◆ Raw data ◆
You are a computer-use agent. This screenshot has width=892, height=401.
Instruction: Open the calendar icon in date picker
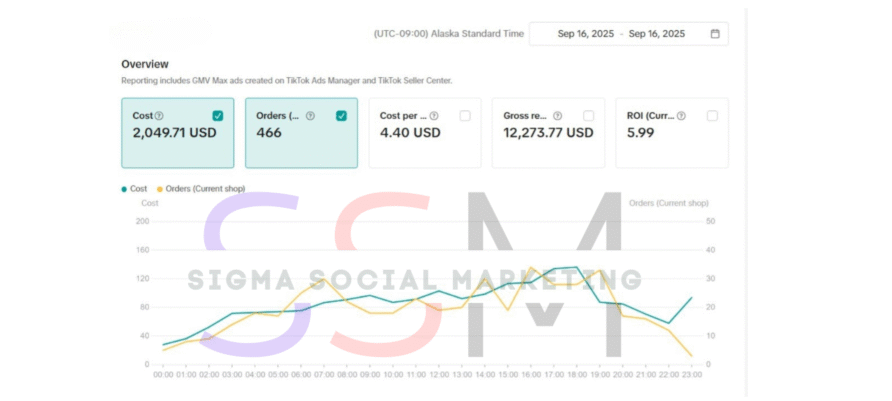715,34
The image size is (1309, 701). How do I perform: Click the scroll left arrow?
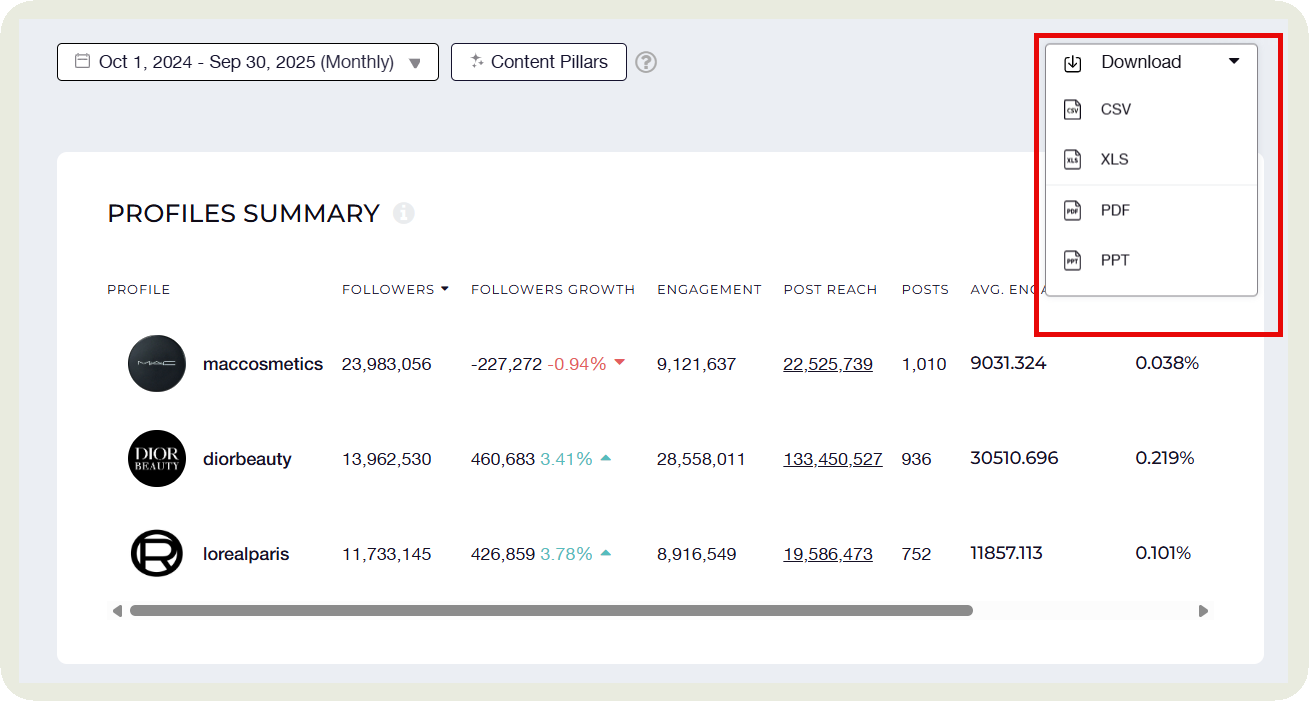pyautogui.click(x=117, y=610)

◆ Stated task ◆
Please count the lines of the material above that contain the word "This". Reply with the number alone.

◆ Written solution ◆
1